A field-ready checklist for Fox Valley and Chicagoland contractors.

The phones don't ring evenly all year. They ring all at once.

The first warm stretch pulls every dormant AC out of hibernation. A lot of those systems aren't going to start cleanly. Coils packed with leaf litter. Capacitors that drifted over the winter. Drain lines full of algae. Filters two seasons past due.

That first cooling call is the most important call of your year. Get it right and the customer doesn't see you again until October. Miss one step and you're back out next Saturday.

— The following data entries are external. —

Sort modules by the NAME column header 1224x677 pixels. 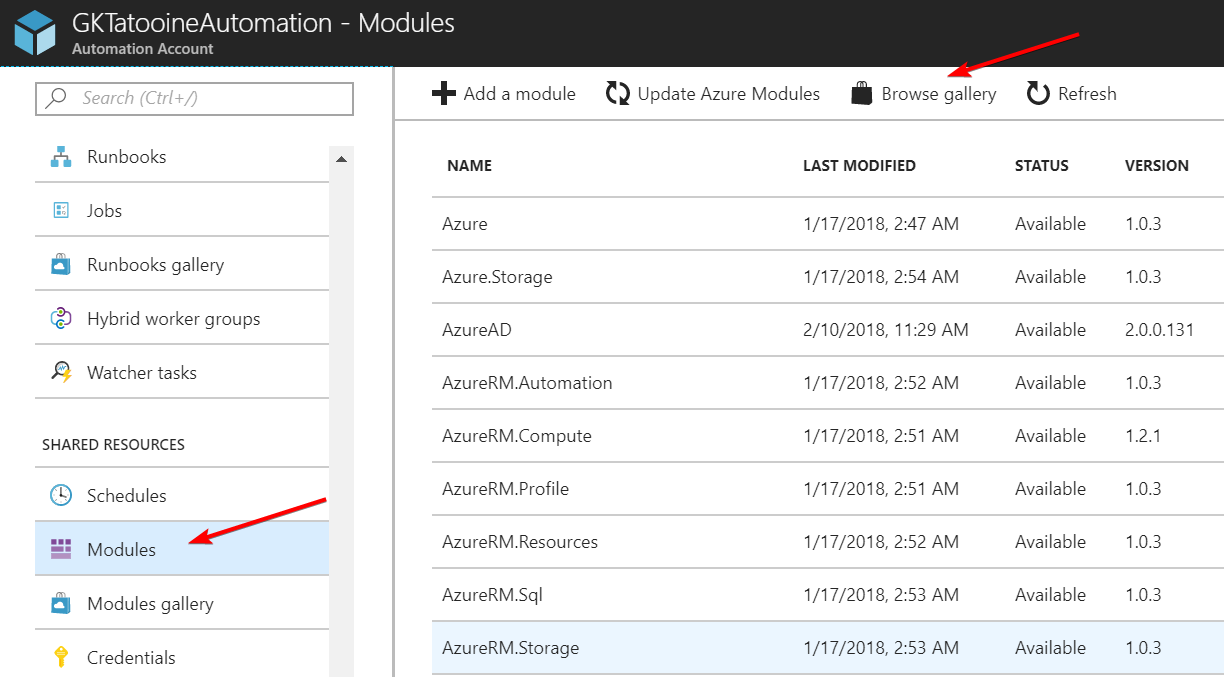coord(469,165)
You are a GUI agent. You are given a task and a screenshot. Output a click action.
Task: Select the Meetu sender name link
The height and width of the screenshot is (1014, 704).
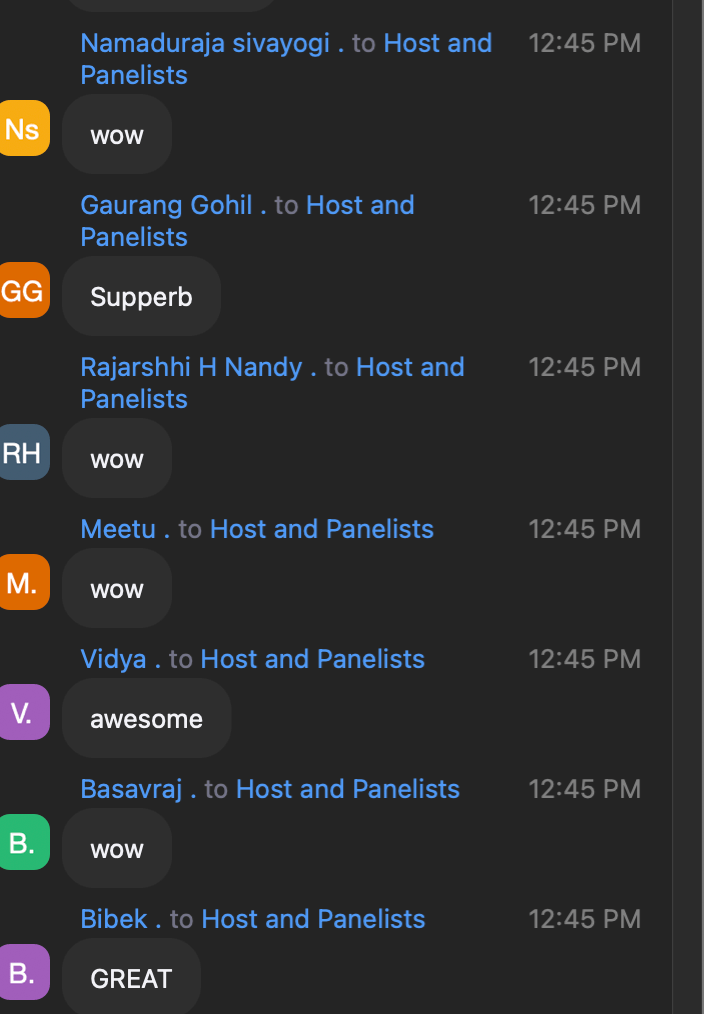118,529
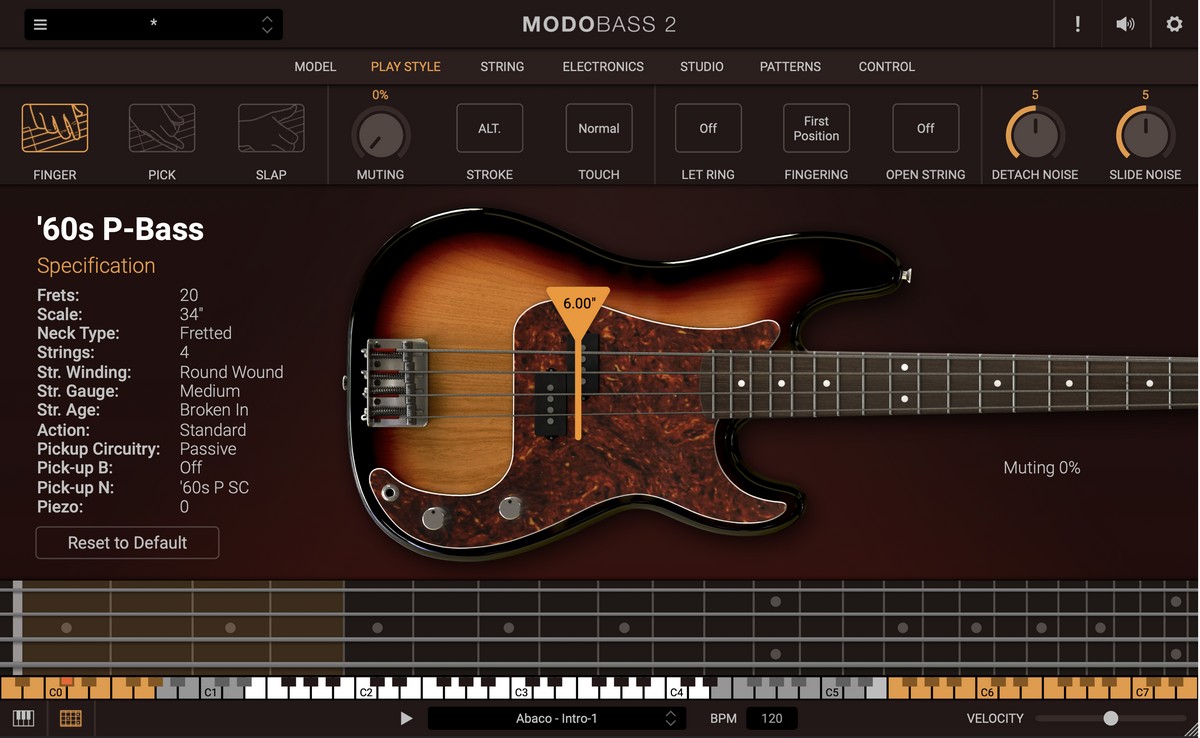Open the preset selector dropdown arrows
Screen dimensions: 1200x738
click(x=267, y=25)
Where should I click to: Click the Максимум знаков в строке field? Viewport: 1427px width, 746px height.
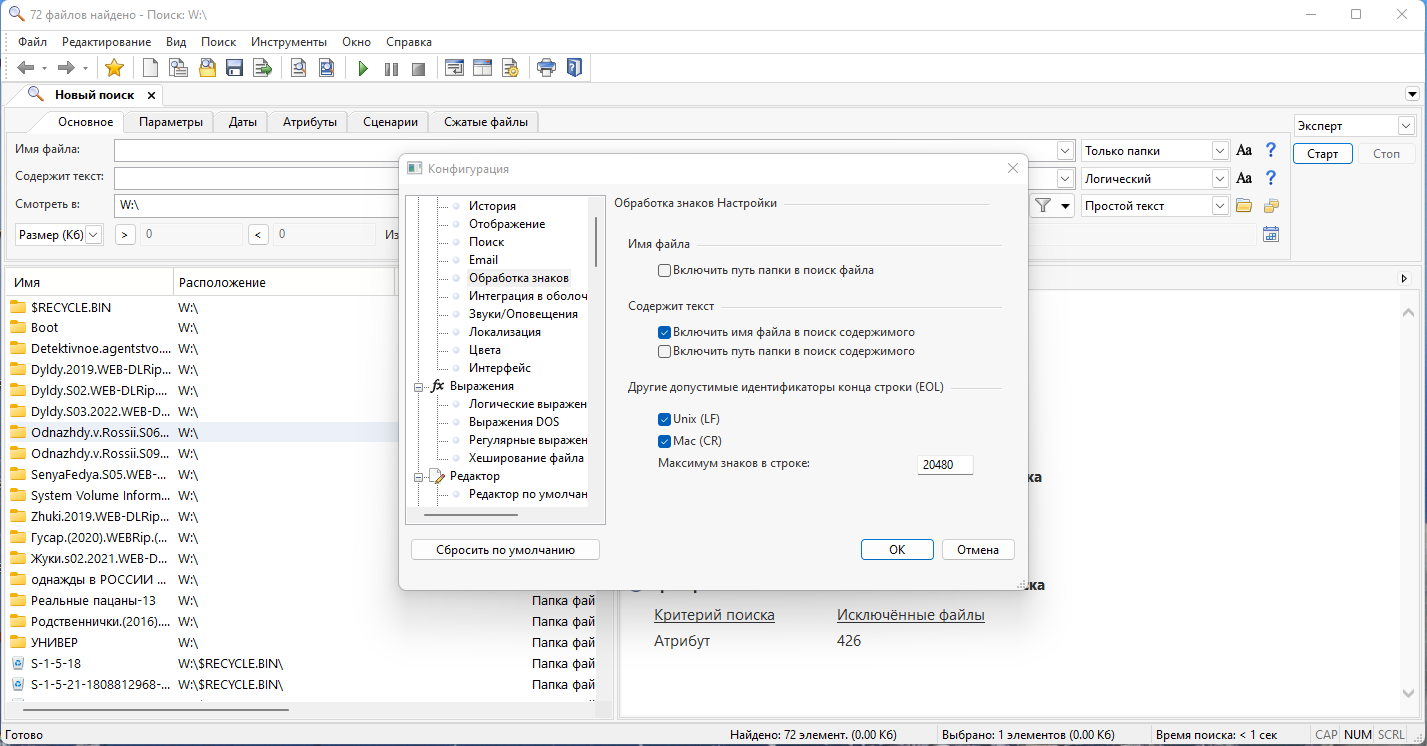945,465
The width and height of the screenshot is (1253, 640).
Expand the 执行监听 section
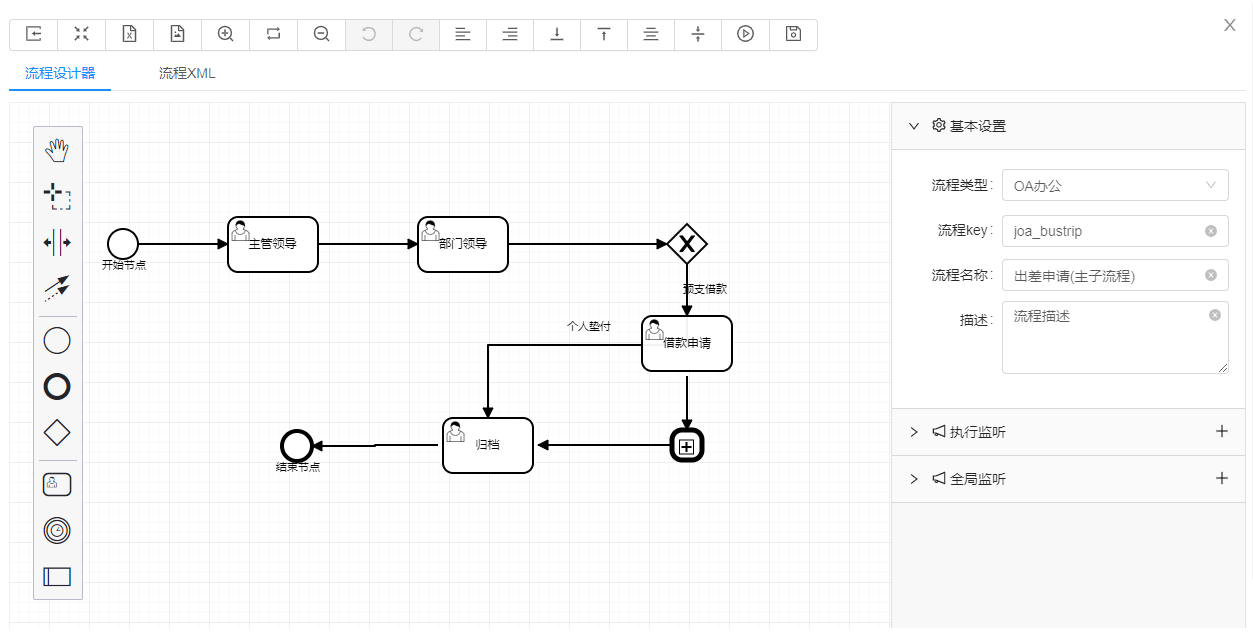click(913, 432)
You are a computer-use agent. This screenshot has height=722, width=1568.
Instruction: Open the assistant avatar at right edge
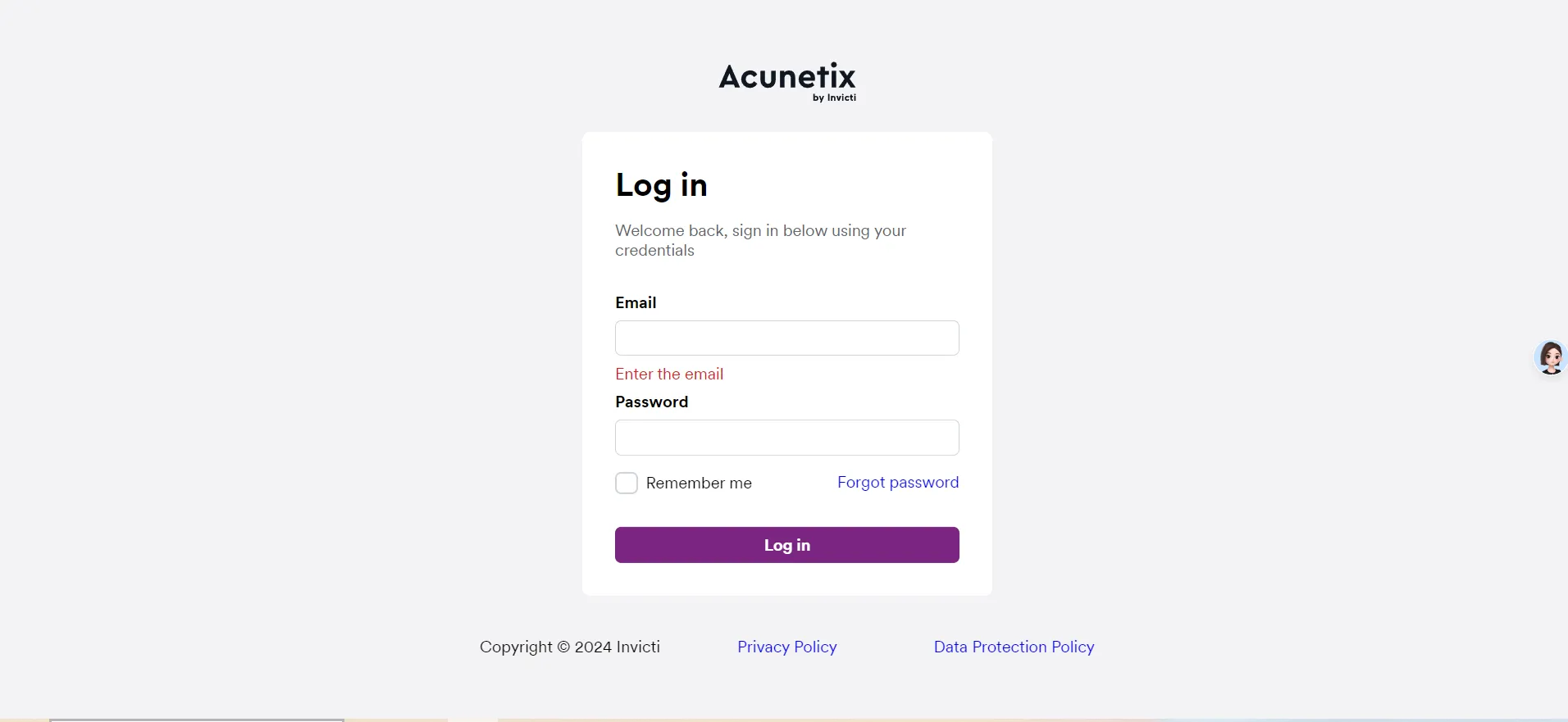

This is the spring startup checklist we walk through with the contractors who pick up at our Aurora and Addison counters. It's organized the way a service call actually runs. What's on the truck before you roll. What you check in order. What you leave with the customer so they're not calling next week.

Before the truck rolls: stock the bag

A spring startup is a parts-light call when it goes right. It gets parts-heavy fast when it doesn't. The cost of a second trip back to the supply house almost always beats the cost of carrying the right consumables on the truck.

Here's what we'd put in the bag for the first 30 days of cooling season:

  • Filters in your customers' most common sizes. 3M Filtrete media in 1-inch, 4-inch and 5-inch depths covers most residential calls.
  • Run capacitors in the microfarad ranges that match the equipment you service most. A drift over 6% off rated value on a dual-run cap is a planned failure waiting for the first 90 degree Saturday.
  • Contactors in 24V coils, 30 amp and 40 amp, single and double pole.
  • Condensate gear: DiversiTech condensate pumps, drain pans, drain tabs, float switches and a clean length of 3/4-inch PVC.
  • Refrigerant: R-410A for legacy service work and R-454B for any A2L equipment. R-410A is still serviceable. Supply is tight. Call ahead before a high-volume day if you're charging multiple systems.
  • A2L leak detector rated for R-454B and R-32. Required on A2L install verification. Worth carrying on service calls where the indoor coil is in a tight space.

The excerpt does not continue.